As the mandated closure of Empower in D.C. will undoubtedly harm riders and the company's subscribers by forcing them to choose more expensive and less lucrative ride-sharing services, respectively, it's important to remember that this decision, and Sear's potential arrest, were preventable; both he and his company have repeatedly tried to comply with D.C.'s laws, but have been stonewalled at every turn.*
Empower was levied a $75,000 daily fine by D.C.'s Department of For-Hire Vehicles (DFHV) in 2024 for not registering with the agency, despite having tried to do so in December 2020. It was then slapped with an additional $25,000 daily fine from the Superior Court this past February, and Sear personally received a $5,000 daily fine in March. In May, Empower tried again to register with the city, submitting a digital dispatch service application. But the DFHV rejected it for want of a $250,000 surety bond, which Empower could not obtain due to the excessive fines pending against it.
The DFHV also denied Empower's private sedan business application, also submitted in May, for not providing a representative sample of its subscribers' insurance policies. Sear tells Reason that "there is no [legal] requirement…that applicants must provide a 'representative sample' of driver policies" and that the department was unable to "tell Empower when testifying before [the Office of Administrative Hearings] what would constitute a representative sample."

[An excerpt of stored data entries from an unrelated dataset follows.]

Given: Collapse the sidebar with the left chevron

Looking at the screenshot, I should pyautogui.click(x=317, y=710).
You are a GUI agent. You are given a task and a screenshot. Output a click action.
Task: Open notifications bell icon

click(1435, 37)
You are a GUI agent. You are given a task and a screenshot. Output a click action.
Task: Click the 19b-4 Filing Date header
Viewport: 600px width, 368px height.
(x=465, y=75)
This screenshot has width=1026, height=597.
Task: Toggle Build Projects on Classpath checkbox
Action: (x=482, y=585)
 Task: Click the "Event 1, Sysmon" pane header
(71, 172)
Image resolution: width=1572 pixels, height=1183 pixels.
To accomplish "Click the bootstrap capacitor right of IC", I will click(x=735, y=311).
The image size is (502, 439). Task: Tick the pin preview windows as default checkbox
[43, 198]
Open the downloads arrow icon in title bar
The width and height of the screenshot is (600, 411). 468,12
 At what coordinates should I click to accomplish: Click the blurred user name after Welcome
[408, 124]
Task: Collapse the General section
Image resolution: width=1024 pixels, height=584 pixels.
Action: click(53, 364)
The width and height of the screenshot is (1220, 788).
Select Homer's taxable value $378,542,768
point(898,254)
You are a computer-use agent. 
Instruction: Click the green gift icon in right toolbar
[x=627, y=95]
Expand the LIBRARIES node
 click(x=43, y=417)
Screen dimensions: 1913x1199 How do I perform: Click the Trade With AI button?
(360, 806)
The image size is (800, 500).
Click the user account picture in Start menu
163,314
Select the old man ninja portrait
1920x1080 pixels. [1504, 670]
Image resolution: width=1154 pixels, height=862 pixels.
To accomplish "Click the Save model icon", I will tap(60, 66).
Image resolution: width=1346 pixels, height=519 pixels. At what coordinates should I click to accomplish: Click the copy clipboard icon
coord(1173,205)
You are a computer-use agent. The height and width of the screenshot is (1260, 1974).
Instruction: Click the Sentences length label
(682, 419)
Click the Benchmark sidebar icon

While the city has made it challenging for Empower to operate, it has allegedly engaged in illegal enforcement mechanisms against the company and its subscribers. In a federal complaint filed in July, Olushola Oduneye, an Empower subscriber, alleged that the DFHV violated his Fourth Amendment rights by stopping him, seizing his phone, and searching it without a warrant.
Ali Shir also declared that he was illegally stopped by DFHV enforcement officer Ceray Burns. Body camera footage shows Burns randomly stopping Shir, asking him whether he's working for Empower, Uber, or Lyft, and demanding to see Shir's phone, all while Shir maintains that he's not working as a private vehicle-for-hire operator. After Shir repeatedly refuses Burns' requests and asks to see a warrant, Burns impounds his vehicle.
Despite tens of millions of dollars of accumulated fines and bureaucratic obstruction, Sear says he will not stop fighting the legal battles required to serve D.C. drivers. Empower has appealed the denials of its DFHV applications to the Office of Administrative Hearings and has various appeals pending in the Court of Appeals. Empower is also pushing back in the court of public opinion.
Leading up to the Tuesday rally, the company launched a mass email campaign on Saturday. As of Monday evening, 10,000 emails had been sent to Mayor Muriel Bowser, her office, the City Council, and the DFHV to keep Empower open, according to Sear.
It's unclear if the public pressure campaign will convince Bowser and the D.C. government to keep the popular ride-sharing service operational in the nation's capital. Sear says he could live with Empower failing if it "were out-competed, someone had a better business idea, [or] a better model, [but] this company is not going to fail because of corrupt politicians and absurd, unsupported rulings from a court that are inconsistent with 250 years of jurisprudence."
*CORRECTION: This article originally cited an outdated source on the number of rides facilitated by Empower and misidentified Empower's customers.